I really liked Dead Island: Riptide. Like Jack said, sometimes you just love things, genital warts and all.
I played the one with the knife. My friend played the one with the dodgy Australian accent. My other friend also played the one with the knife. We spent a lot of time talking about running in high heels on jetties and fly-kicking in short skirts that somehow always cover your panties.
Dead Island: Riptide does not get any less stupid no matter how long you play it. You can get kind of good at it, but only up to a point. After that, there just isn’t any more skill to attain. After about an hour, I’m pretty sure I became one of the best Dead Island players in the world. Every time I targeted a limb, that limb was hit. I used the flying-kick-head-stomp combo to such devastating effect that someone yelled “hack” even though we were all playing on PR-owned consoles connected via LAN. I power-gamed my way through the available story content so fast that my crew of three finished the demo with half an hour to spare while another team of four – guided by the PR reps, no less – were still wittering away at the first hub when they booted us out. Somehow, my mastery of the gameplay on offer did not lead to boredom.

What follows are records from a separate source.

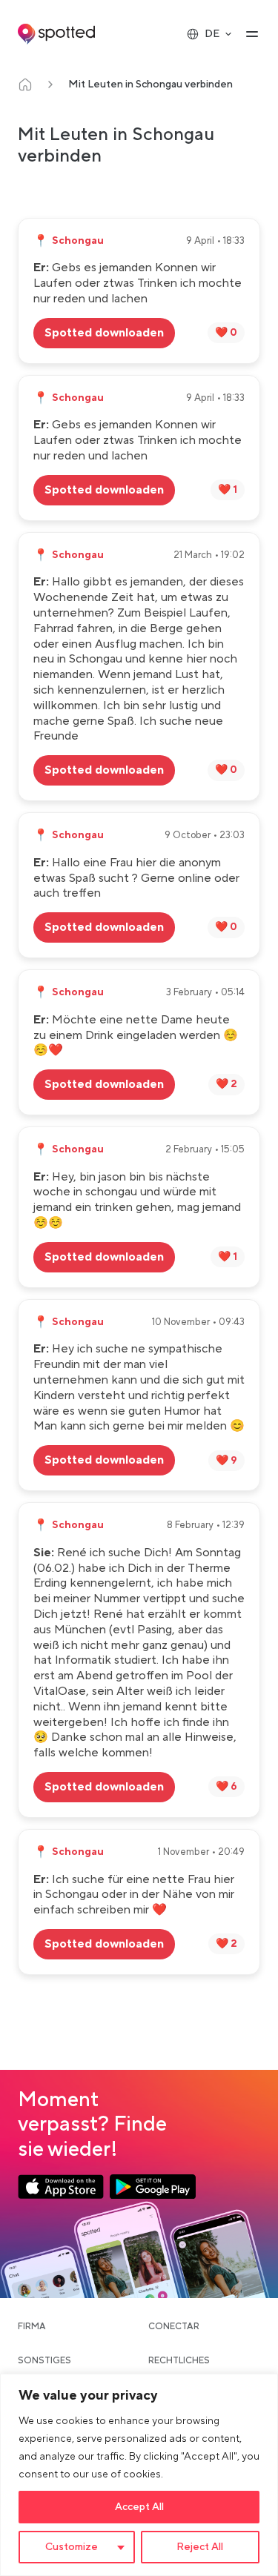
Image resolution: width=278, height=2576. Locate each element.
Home (25, 84)
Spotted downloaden (104, 332)
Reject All (199, 2547)
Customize (71, 2547)
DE (212, 34)
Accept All (139, 2507)
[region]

Bigger and nastier enemies came, in increasing numbers. I mowed them down with my amazing shovel, the demo build’s ultimate bladed weapon, which I had upgraded with a venom effect and used incongruously with a backstab skill I’d stacked all my points in. One of my squad mates kept setting us all on fire, but we did not care; we just fly-kicked the flames out of existence. We drove a boat along a river filled with over-powered baddies, laughing hysterically every time one hit the hull with a “thunk” and was torn to shreds. We also laughed pretty hysterically when one of us was dragged from the boat and left to walk the whole way back, exposed to the afore-mentioned baddies. We laughed hysterically when we died, and we laughed hysterically when we won. I am not 100% sure PR was not pumping nitrous oxide into the room.

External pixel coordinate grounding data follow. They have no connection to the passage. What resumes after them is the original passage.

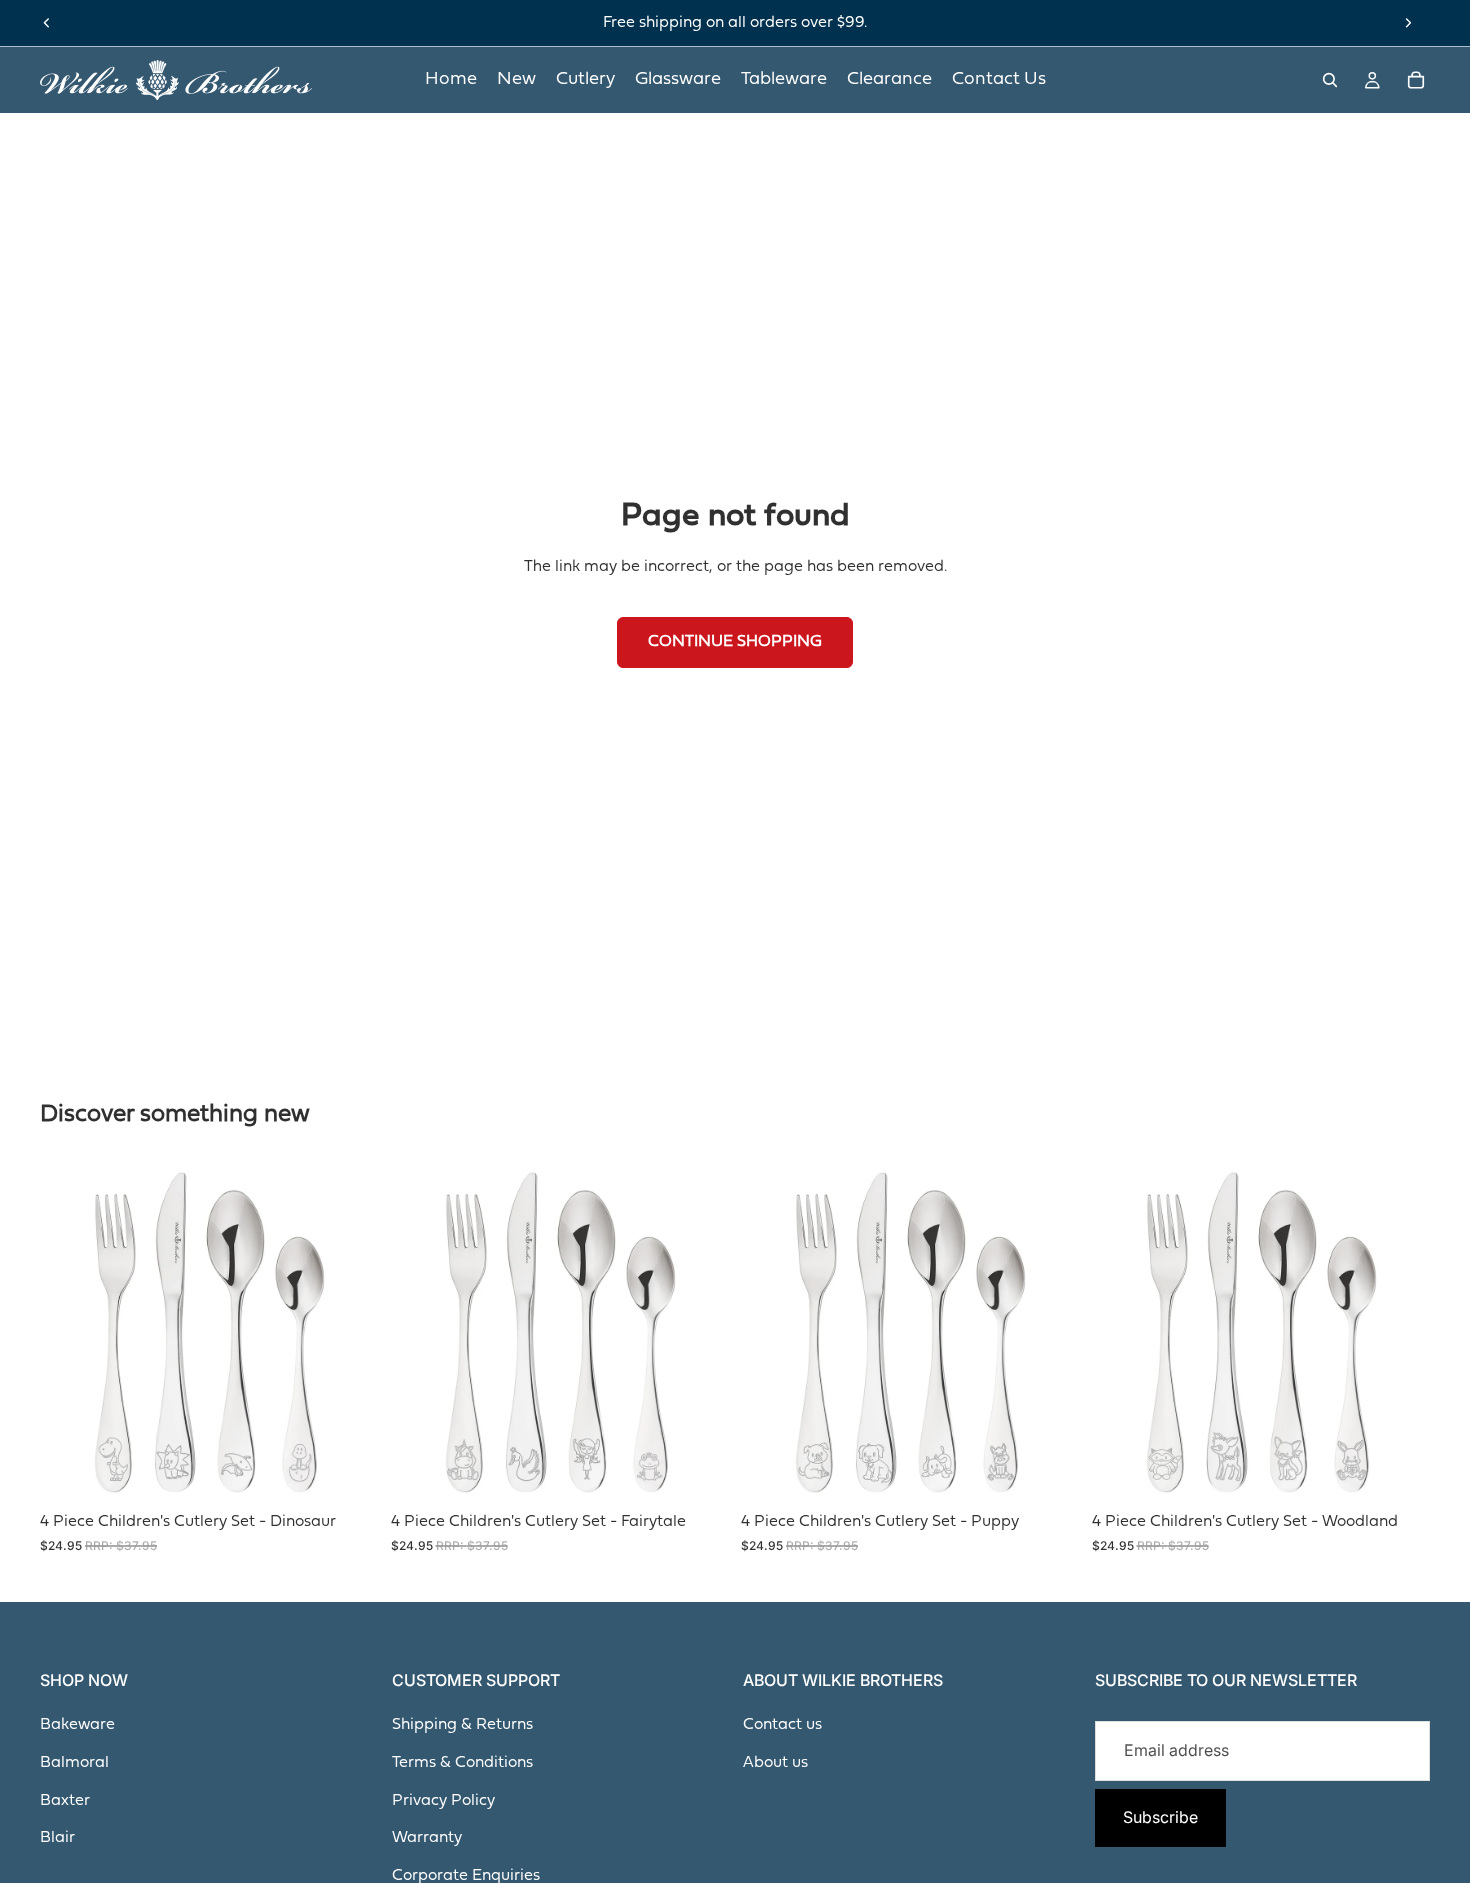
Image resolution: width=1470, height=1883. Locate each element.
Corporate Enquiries (466, 1876)
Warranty (427, 1838)
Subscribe (1160, 1817)
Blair (57, 1838)
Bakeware (77, 1725)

About the only thing that might have improved this experience was if I had been rascally drunk, but VG247 is staffed by consummate professionals and anyway I ran out of time to go to the bottleo first.
I’m going to buy Dead Island: Riptide, unless it turns up in the mail as so many things seem to do since I became famous enough to get a vague mention on a t-shirt. It’s ridiculously stupid. It’s pretty broken, too – the number of times we got caught on the geometry was astounding. The crafting is still a bit of a nightmare to understand and the skill trees still seem a bit unbalanced. The “plot” is still fetch quest after fetch quest after fetch quest after puzzled staring at the map to figure out which god damned objective you’re up to after fetch quest. The environments still look like someone’s just discovered the copy paste shortcut at age 45 and by god is going to make up for lost time.
But as long as I can fire it up on launch day and have online multiplayer actually work – something the original faffed up – I genuinely don’t care. It may be the multiplayer game I turn to most often this year. I am going to play the shit out of it.
Dead Island: Riptide is due on PC, PlayStation 3 and Xbox 360 in late April.